Havel’s hope wasn’t passive

Vaclav didn’t wait in his prison cell for things to improve. He wrote, he organized and stayed in conversations with the people around him. He acted from a deep sense that what he was doing made sense, even without knowing how it would end.

The leaders I spoke with this spring are doing something similar. Not all of them would describe it this way. But when I look closely at what distinguishes those who are leading with the most grace, it’s a kind of active settledness. A willingness to keep going without the comfort of a clear ending.

One of them, a filmmaker, put it this way: “What we need to be investing in right now are the networks, the relationships, the systems that can create what’s new once this moment passes.” He wasn’t resigned, but oriented.

Facing the uncertainty head-on and asking: given this, what makes sense to build?
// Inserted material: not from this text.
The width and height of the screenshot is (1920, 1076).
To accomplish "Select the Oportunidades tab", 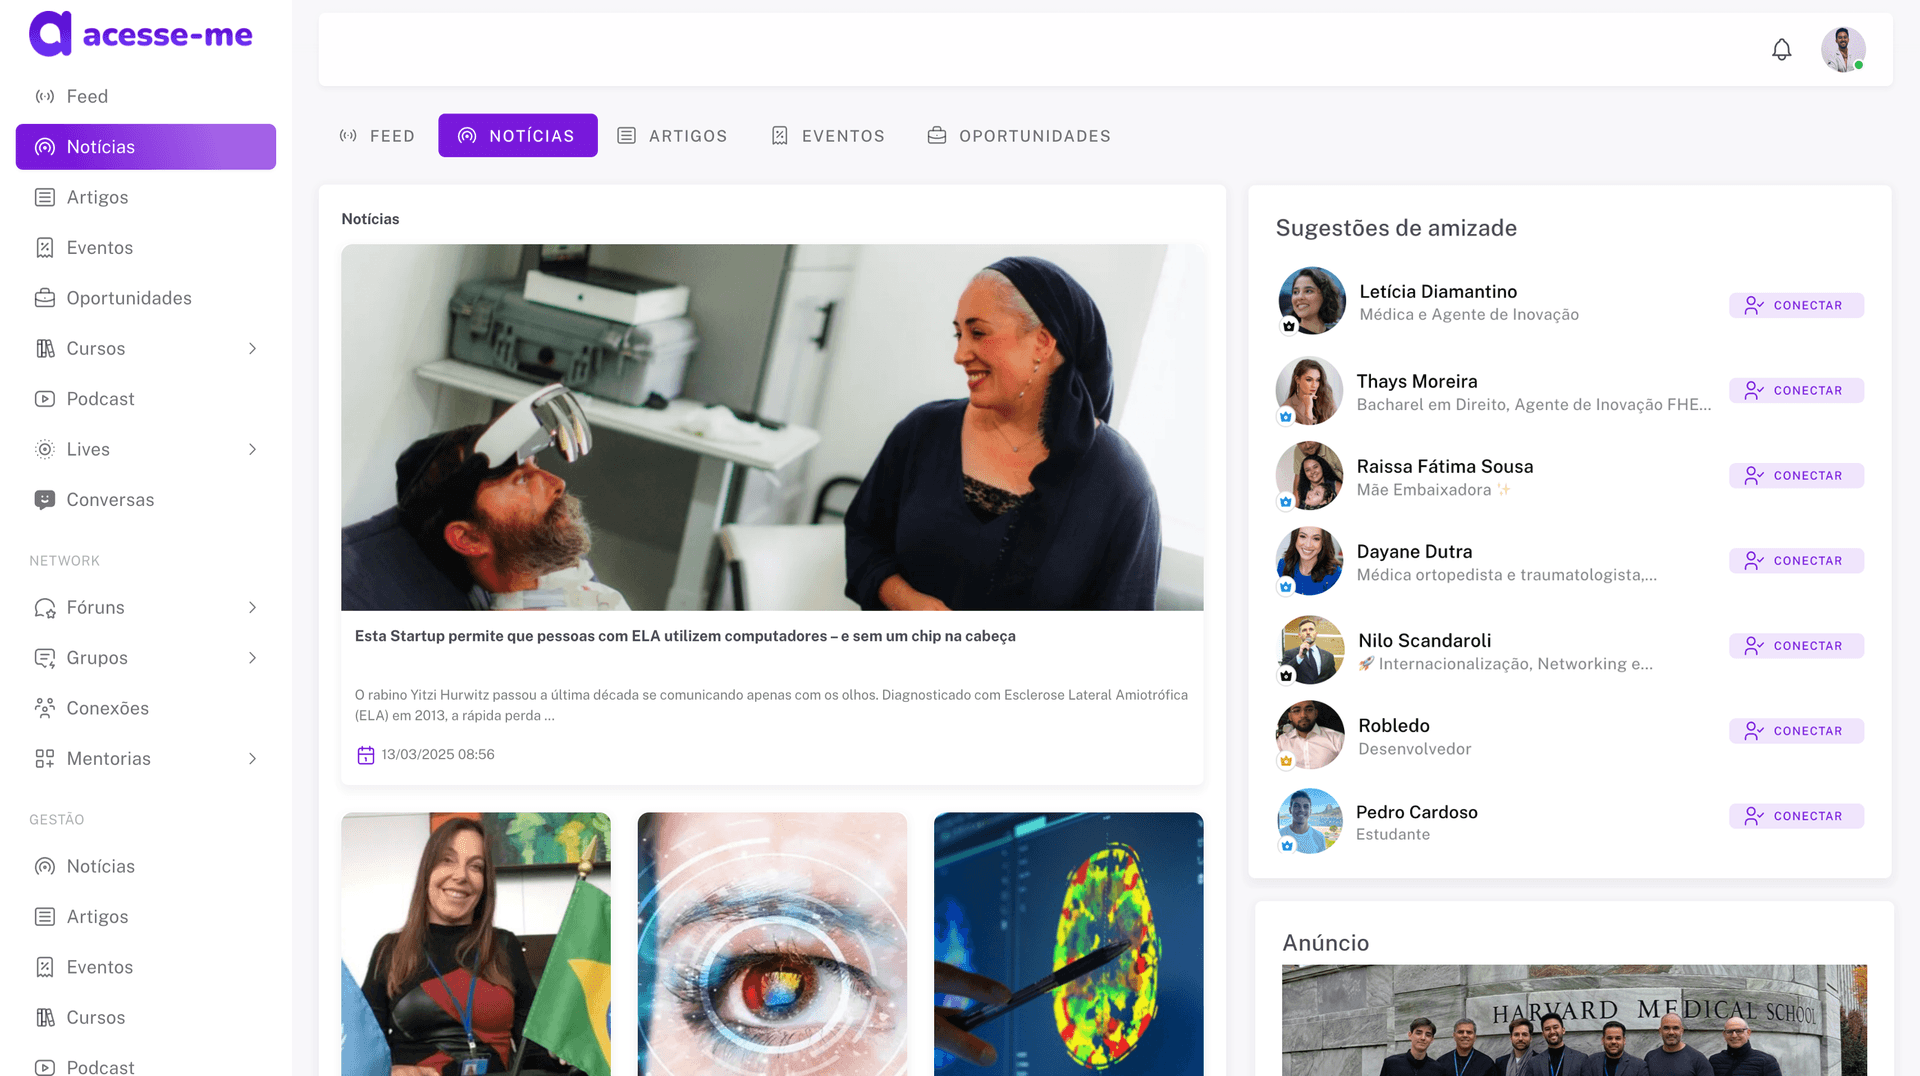I will click(1019, 136).
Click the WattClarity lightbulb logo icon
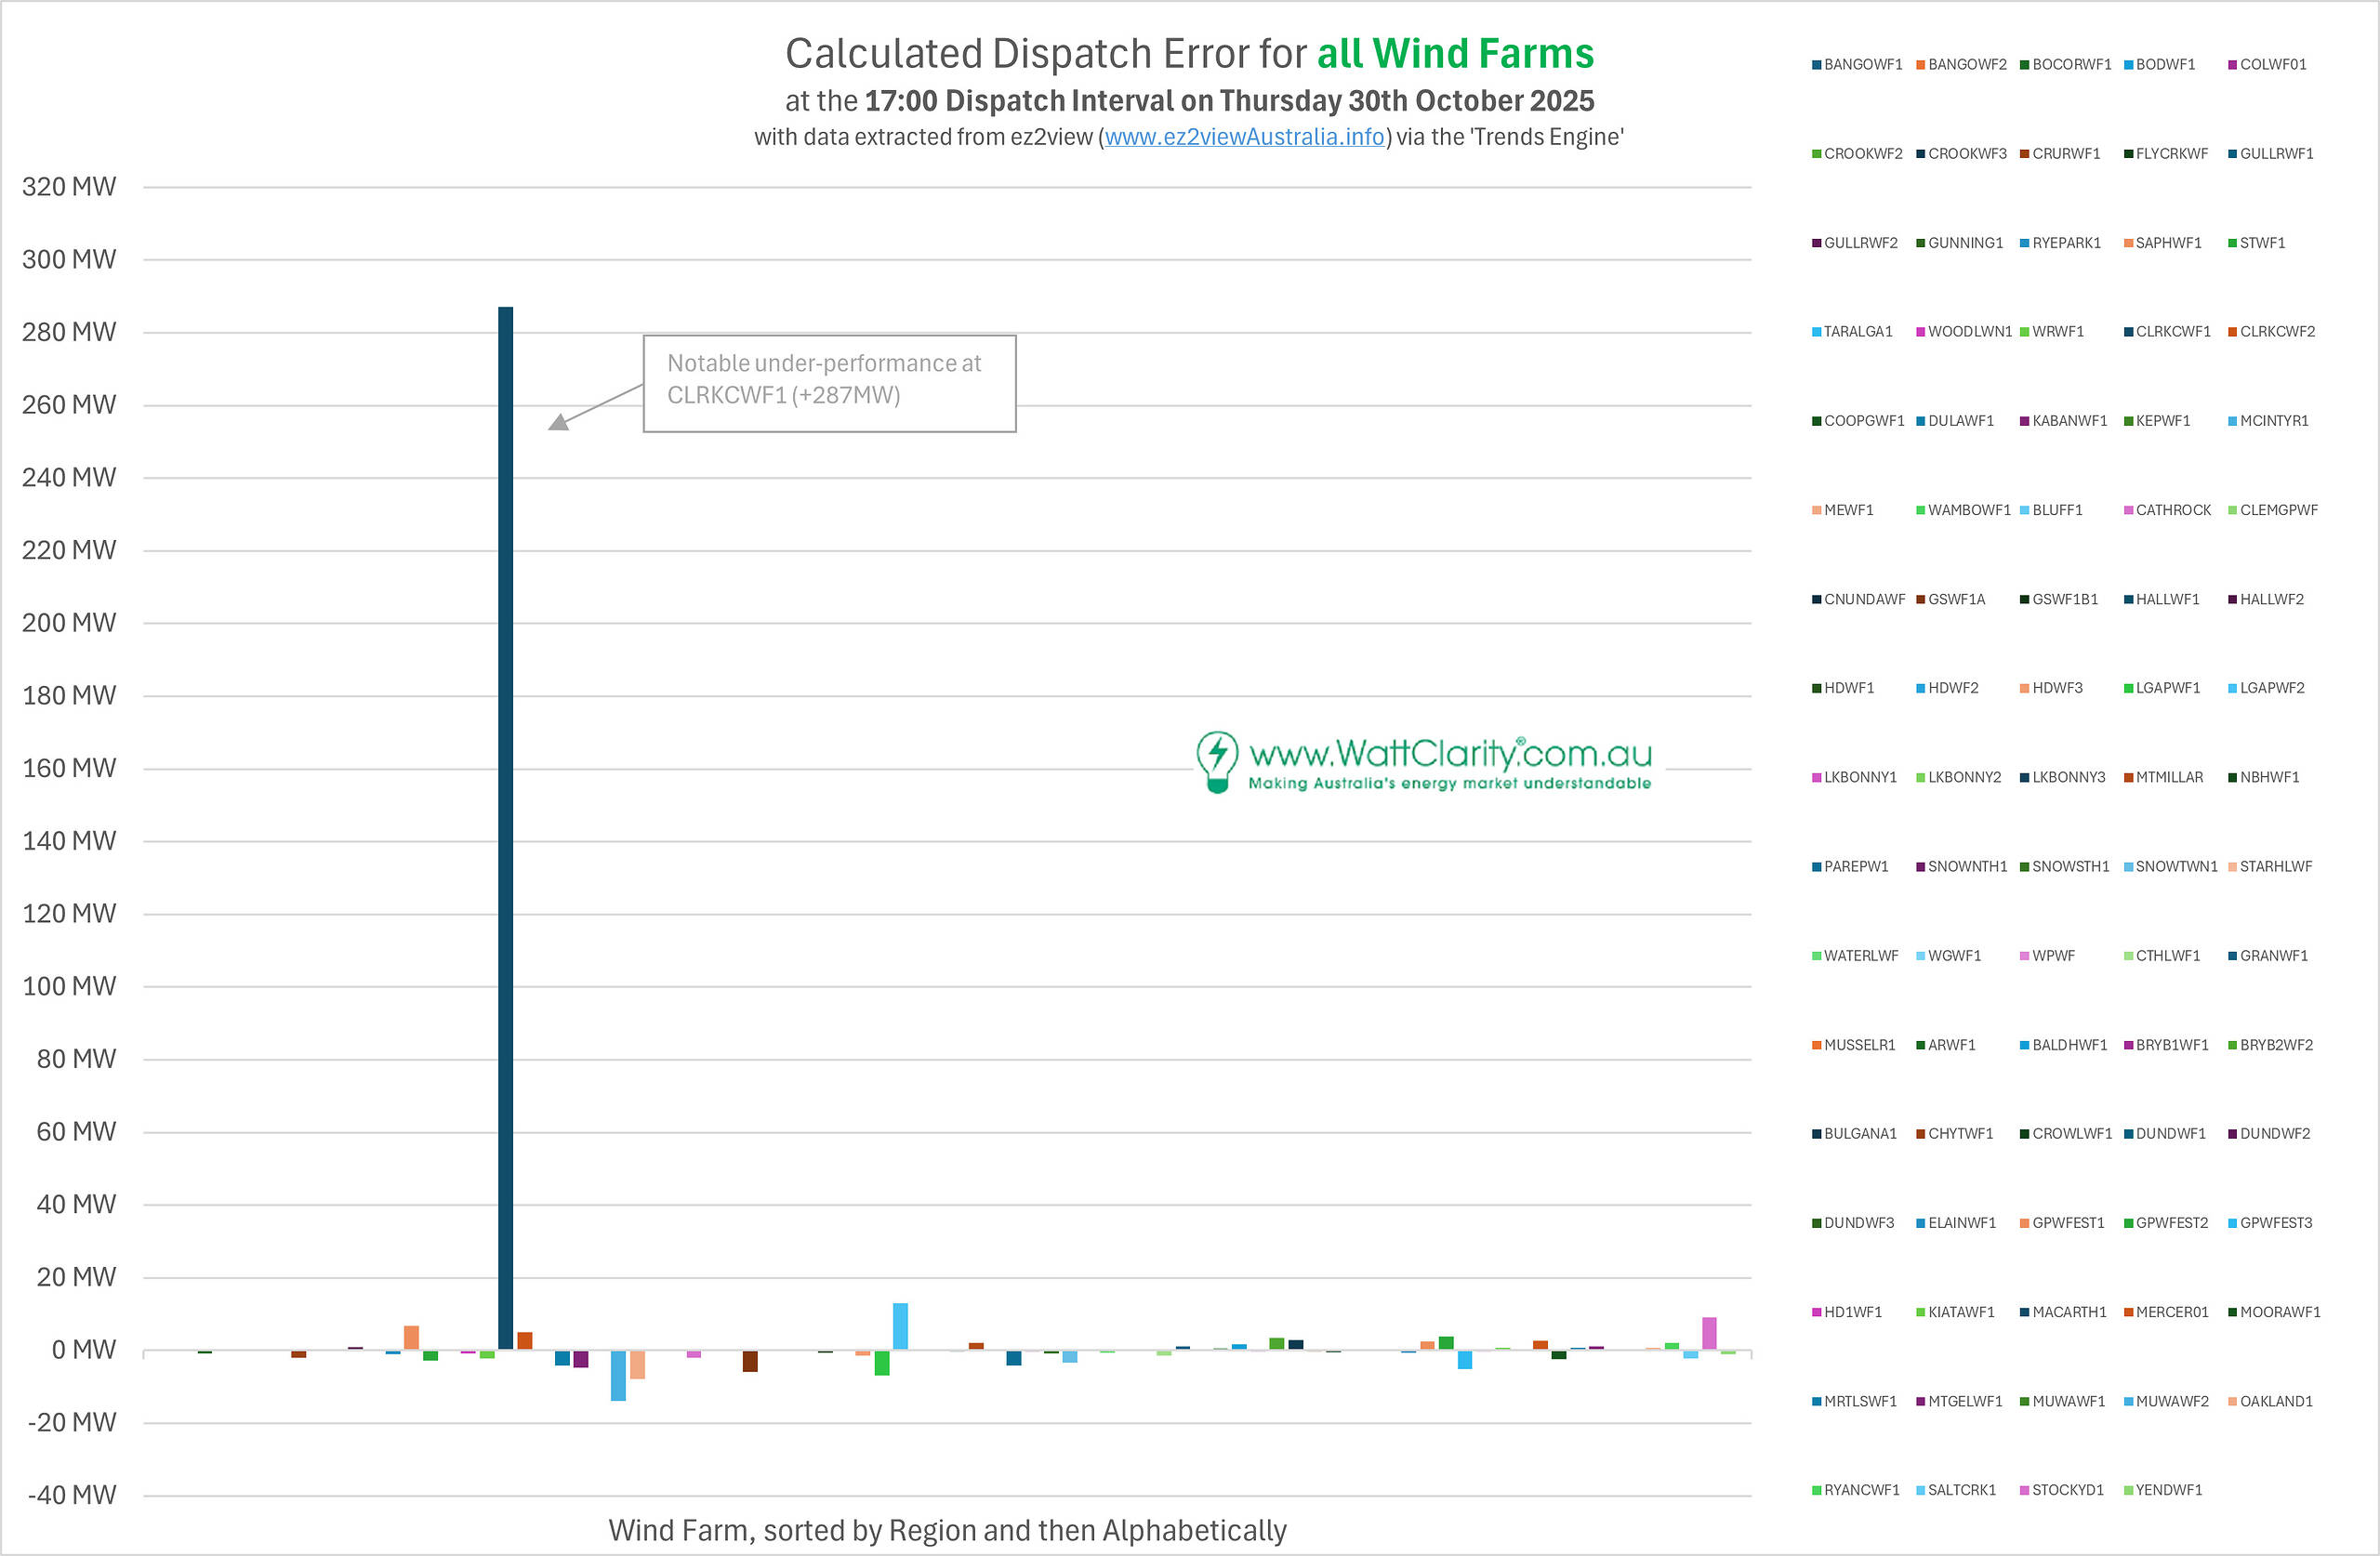The width and height of the screenshot is (2380, 1556). [x=1217, y=761]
That’s Havel’s hope. Ours too if we claim it.

The practice underneath all of this

It starts small, deliberately small. Not as a technique for getting through the day, though it helps with that too, but a genuine reorientation of where you put your attention, and why.
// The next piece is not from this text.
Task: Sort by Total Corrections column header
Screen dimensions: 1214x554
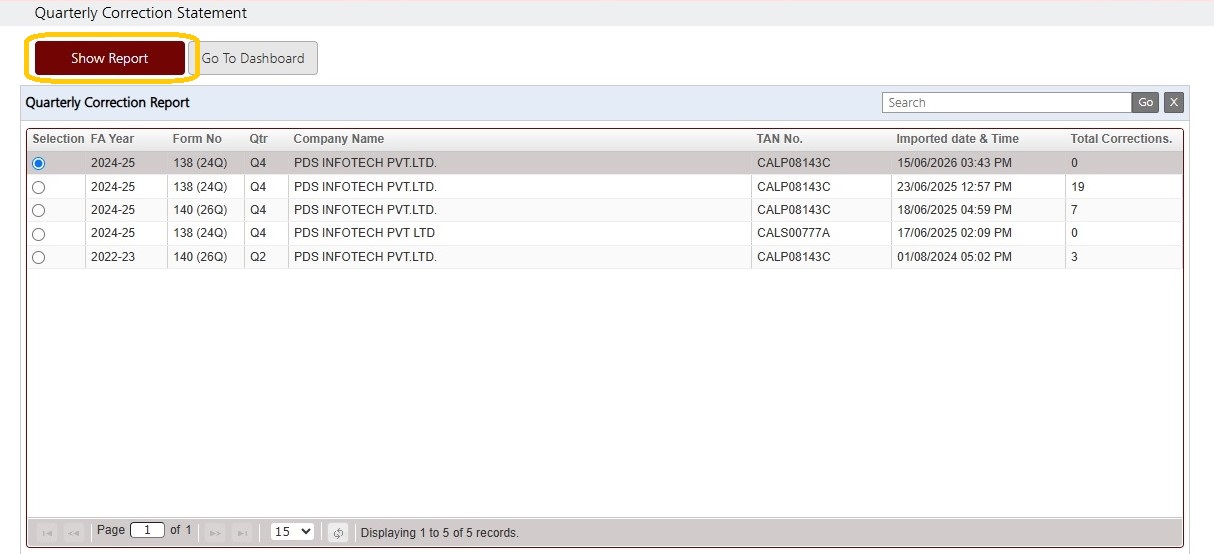Action: (x=1121, y=139)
A ten-minute walk without a podcast. Lunch somewhere with a window you can look out. A conversation where you’re not composing your response while the other person is still talking.

These aren’t indulgences but maintenance. You can’t drive a car indefinitely without stopping for fuel, and you can’t lead your life indefinitely without restoring the attention that makes life and leadership possible.

The Still In It report confirmed what I’ve seen in years of working with folks: the ones holding steadiest aren’t the ones with more information, more resources, or better strategies. They’re the ones who’ve built practices that return them to themselves.

They’ve found their equivalent of what I found as a kid; pressing my hand against the bark of an old bur oak at the end of our driveway, feeling something in me begin to settle.

The tree wasn’t a metaphor. It was a resource. The settledness wasn’t in my head; it was in my breathing, my chest, my whole body.

That’s what we’re protecting when we protect our attention: our capacity to be present to the realities of the moment. To ourselves, to the people we lead, to the moment as it actually is, rather than the story we’re spinning about it.

We don’t know how this story ends

Neither did Havel.

What we have is what he had: the certainty that what we’re doing makes sense, and the choice — made again, every day, in small, repeated acts — to keep showing up from the most grounded version of ourselves we can access.

Grounded in values, in what we care most about, as a generative process. That’s not a small thing. That is, in fact, the whole thing.